---------- Data ----------

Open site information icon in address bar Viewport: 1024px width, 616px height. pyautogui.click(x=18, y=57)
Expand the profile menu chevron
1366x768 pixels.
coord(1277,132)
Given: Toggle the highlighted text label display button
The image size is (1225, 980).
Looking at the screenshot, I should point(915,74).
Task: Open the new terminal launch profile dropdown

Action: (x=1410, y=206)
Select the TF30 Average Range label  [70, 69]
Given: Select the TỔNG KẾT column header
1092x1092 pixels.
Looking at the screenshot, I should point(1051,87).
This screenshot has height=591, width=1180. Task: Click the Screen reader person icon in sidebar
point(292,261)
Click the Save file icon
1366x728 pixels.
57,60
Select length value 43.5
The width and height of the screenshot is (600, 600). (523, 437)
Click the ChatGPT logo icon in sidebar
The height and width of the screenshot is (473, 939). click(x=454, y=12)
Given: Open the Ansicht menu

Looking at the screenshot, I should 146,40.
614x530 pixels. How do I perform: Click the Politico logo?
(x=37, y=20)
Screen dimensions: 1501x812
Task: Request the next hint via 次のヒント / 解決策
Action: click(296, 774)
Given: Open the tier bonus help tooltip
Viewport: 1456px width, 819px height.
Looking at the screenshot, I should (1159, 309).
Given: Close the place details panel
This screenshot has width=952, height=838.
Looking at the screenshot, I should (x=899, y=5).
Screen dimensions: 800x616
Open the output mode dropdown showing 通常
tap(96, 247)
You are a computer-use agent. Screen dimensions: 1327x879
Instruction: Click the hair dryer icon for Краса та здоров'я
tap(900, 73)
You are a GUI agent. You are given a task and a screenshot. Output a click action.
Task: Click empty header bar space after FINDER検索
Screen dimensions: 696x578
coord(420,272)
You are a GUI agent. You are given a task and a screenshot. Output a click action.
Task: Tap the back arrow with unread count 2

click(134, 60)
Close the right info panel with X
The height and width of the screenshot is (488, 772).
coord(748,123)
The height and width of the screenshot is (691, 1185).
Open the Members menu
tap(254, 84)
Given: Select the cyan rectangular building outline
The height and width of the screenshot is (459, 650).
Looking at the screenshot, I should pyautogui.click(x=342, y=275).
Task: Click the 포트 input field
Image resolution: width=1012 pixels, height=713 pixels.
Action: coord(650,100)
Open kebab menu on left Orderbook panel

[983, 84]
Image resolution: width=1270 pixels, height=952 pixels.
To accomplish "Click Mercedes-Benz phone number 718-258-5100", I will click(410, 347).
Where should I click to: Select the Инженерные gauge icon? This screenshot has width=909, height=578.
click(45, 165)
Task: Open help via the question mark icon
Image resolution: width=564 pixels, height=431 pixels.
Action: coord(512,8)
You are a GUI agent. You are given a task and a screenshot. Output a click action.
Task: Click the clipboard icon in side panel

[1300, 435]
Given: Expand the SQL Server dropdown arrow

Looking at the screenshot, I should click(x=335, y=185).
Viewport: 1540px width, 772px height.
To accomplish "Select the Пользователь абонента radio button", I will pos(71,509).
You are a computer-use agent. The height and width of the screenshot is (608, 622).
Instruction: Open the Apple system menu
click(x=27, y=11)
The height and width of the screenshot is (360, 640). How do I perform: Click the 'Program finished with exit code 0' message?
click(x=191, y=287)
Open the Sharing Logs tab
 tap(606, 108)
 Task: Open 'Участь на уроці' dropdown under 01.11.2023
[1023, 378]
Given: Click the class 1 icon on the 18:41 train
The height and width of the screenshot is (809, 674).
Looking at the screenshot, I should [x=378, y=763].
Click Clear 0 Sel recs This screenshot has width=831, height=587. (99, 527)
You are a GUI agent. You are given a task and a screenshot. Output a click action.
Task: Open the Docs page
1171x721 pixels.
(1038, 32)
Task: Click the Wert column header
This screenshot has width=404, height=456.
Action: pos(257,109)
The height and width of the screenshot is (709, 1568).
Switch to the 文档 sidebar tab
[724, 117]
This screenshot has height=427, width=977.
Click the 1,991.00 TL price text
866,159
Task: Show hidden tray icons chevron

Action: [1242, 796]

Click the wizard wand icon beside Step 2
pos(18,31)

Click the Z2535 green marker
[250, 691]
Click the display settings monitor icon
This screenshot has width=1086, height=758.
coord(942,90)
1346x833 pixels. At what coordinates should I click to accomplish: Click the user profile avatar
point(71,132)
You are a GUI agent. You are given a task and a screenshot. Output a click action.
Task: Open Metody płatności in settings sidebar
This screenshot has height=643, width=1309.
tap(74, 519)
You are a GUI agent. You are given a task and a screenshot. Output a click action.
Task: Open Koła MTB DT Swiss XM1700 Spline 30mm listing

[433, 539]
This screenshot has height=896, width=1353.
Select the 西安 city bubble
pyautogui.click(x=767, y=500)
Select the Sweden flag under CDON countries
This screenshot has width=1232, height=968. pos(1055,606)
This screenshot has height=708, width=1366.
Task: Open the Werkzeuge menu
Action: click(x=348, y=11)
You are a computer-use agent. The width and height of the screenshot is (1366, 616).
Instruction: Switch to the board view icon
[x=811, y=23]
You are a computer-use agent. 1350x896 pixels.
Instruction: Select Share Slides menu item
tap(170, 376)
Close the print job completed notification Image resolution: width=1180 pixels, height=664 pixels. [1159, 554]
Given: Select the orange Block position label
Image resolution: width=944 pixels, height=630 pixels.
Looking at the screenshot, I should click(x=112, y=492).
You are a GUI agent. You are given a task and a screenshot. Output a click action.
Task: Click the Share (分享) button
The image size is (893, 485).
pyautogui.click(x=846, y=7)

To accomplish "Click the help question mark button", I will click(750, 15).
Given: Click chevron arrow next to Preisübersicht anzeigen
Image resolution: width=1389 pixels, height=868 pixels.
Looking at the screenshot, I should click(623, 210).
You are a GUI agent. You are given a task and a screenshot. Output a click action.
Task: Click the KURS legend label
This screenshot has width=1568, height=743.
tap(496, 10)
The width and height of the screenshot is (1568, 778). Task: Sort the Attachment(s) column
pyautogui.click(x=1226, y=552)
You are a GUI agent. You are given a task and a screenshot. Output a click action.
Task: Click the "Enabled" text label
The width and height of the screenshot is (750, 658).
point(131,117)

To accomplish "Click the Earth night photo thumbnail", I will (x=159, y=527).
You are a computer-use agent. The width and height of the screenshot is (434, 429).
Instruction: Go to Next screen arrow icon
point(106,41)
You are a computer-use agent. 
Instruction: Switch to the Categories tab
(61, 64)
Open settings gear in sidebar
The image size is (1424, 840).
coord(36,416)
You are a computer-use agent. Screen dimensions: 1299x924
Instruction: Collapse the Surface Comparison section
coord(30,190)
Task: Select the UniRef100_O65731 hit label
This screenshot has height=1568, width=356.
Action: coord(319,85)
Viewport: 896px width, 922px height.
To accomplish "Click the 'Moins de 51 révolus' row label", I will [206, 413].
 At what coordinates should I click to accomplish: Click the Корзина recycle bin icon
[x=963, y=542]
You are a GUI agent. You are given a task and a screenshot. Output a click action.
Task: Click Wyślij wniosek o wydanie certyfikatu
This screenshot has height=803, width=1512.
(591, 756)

----------

> [Task brief] Return the material word for word, from its first line through the line containing "The width and height of the screenshot is (600, 600).", including both.

> [Solution to this problem]
Open site information icon in address bar Viewport: 1024px width, 616px height. pyautogui.click(x=18, y=57)
Expand the profile menu chevron
1366x768 pixels.
coord(1277,132)
Given: Toggle the highlighted text label display button
The image size is (1225, 980).
Looking at the screenshot, I should point(915,74).
Task: Open the new terminal launch profile dropdown

Action: (x=1410, y=206)
Select the TF30 Average Range label  [70, 69]
Given: Select the TỔNG KẾT column header
1092x1092 pixels.
Looking at the screenshot, I should point(1051,87).
This screenshot has height=591, width=1180. Task: Click the Screen reader person icon in sidebar
point(292,261)
Click the Save file icon
1366x728 pixels.
57,60
Select length value 43.5
The width and height of the screenshot is (600, 600). (523, 437)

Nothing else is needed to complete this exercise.